In the first quarter of the year, unemployment continued to hover around 13 percent, the median home sold for 9.3 percent less than a year ago, gas prices climbed by 25 percent. Fuel is up even more since the start of April.
Beth Drake of Vancouver, who lives on a fixed income, said it’s increasingly hard to get by. “After I pay my bills, I have $100 left each month,” she said. “And with that I have to buy my groceries.”
Some good news did trickle in from around Clark County in the first quarter. Ridgefield-based Agave Denim said that sales were climbing. Vancouver-based Tidewater Barge hired back about 100 workers who had been temporarily laid off.
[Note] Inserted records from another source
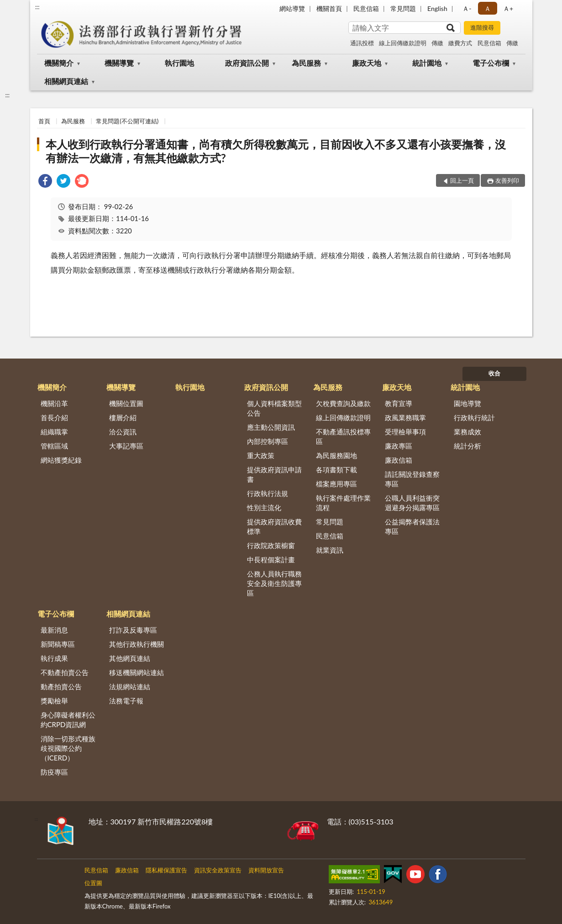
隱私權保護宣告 (166, 870)
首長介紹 (54, 417)
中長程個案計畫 (271, 560)
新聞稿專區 (58, 644)
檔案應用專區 (336, 484)
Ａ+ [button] (508, 8)
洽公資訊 (123, 432)
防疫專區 (54, 772)
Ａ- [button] (467, 8)
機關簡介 (59, 63)
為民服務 (306, 63)
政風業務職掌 (405, 417)
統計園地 (427, 63)
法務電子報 (126, 701)
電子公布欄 (491, 63)
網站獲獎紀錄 (61, 460)
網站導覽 (292, 8)
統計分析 (467, 446)
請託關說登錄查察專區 (412, 479)
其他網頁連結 (130, 658)
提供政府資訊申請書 (274, 474)
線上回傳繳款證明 (403, 43)
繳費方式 (460, 43)
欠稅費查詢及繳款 (343, 403)
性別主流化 (264, 507)
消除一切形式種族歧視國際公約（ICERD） (68, 748)
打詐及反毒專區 (133, 630)
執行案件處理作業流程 (343, 502)
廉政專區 (399, 446)
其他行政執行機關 (137, 644)
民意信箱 (366, 8)
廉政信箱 (399, 460)
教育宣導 (399, 403)
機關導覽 (119, 63)
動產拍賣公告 (61, 686)
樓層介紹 (123, 417)
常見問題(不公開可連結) (127, 121)
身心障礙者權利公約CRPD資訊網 (68, 719)
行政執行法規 (268, 493)
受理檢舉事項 (405, 432)
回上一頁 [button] (462, 180)
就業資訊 (330, 550)
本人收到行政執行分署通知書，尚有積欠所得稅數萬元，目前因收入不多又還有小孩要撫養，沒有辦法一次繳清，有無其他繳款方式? (276, 151)
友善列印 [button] (507, 180)
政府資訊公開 (247, 63)
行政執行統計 (474, 417)
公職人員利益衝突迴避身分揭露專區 (412, 502)
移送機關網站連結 (137, 672)
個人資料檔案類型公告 (274, 408)
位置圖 (93, 883)
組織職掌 (54, 432)
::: (37, 7)
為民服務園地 (336, 455)
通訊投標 (362, 43)
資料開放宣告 (266, 870)
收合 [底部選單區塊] (494, 373)
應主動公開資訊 (271, 427)
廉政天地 (367, 63)
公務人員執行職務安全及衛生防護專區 (274, 583)
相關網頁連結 (66, 81)
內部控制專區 (268, 441)
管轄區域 (54, 446)
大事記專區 (126, 446)
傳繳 (437, 43)
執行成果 (54, 658)
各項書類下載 (336, 470)
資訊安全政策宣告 (218, 870)
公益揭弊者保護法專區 (412, 526)
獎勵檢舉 (54, 701)
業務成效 (467, 432)
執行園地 (179, 63)
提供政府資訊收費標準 (274, 526)
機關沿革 (54, 403)
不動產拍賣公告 (64, 672)
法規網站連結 (130, 686)
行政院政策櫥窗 (271, 545)
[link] (45, 182)
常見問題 (403, 8)
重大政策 (261, 455)
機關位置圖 (126, 403)
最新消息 (54, 630)
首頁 (44, 121)
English (437, 8)
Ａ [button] (488, 8)
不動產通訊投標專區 (343, 436)
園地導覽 (467, 403)
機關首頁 (329, 8)
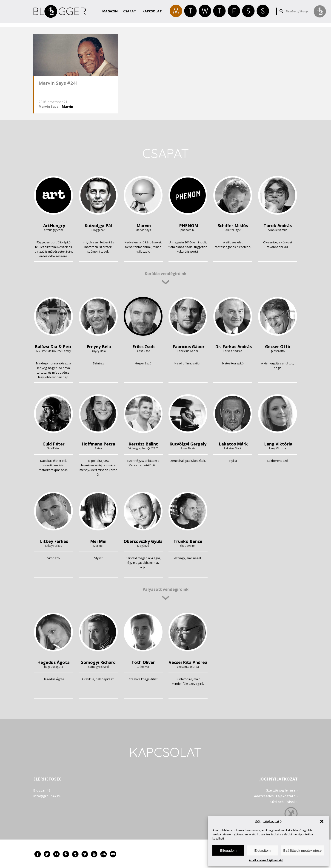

Walmart opened its Woodland store — distressing to opponents of the big-box chain but heartening to the 300 people hired to work there.
But cuts elsewhere were deep enough to counteract that hiring. Wells Fargo laid off 68 workers from a Vancouver call center. Larry O. Collins Inc. closed after 78 years in commercial construction, citing a shortage of local projects, stiff competition and rising costs.
And a big earthquake in Japan, which devastated that country, brought uncertainty to one of Clark County’s major sectors: semiconductors.
Shin-Etsu Chemical Co., parent of Vancouver-based SEH America, was hard hit by the quake, and some of its Japanese operations were taken offline. In the short term that’s boosted Vancouver operations, which are at maximum capacity to make up for supply-chain shortfalls abroad.
But nobody yet knows how the industry’s recovery will ultimately affect U.S. semiconductor manufacturing.
Uncertainty is increasingly the name of the game, said Arun Raha, Washington’s chief economist, during a recent visit to Vancouver.
In April 2010, Raha was optimistic that recovery was well under way. Then Greece faced a paralyzing financial crisis that disrupted Europe, “and the economic recovery lost steam,” he said.
Since running fast and hard for the horizon doesn’t seem to be getting us any closer, that steam seems especially crucial today.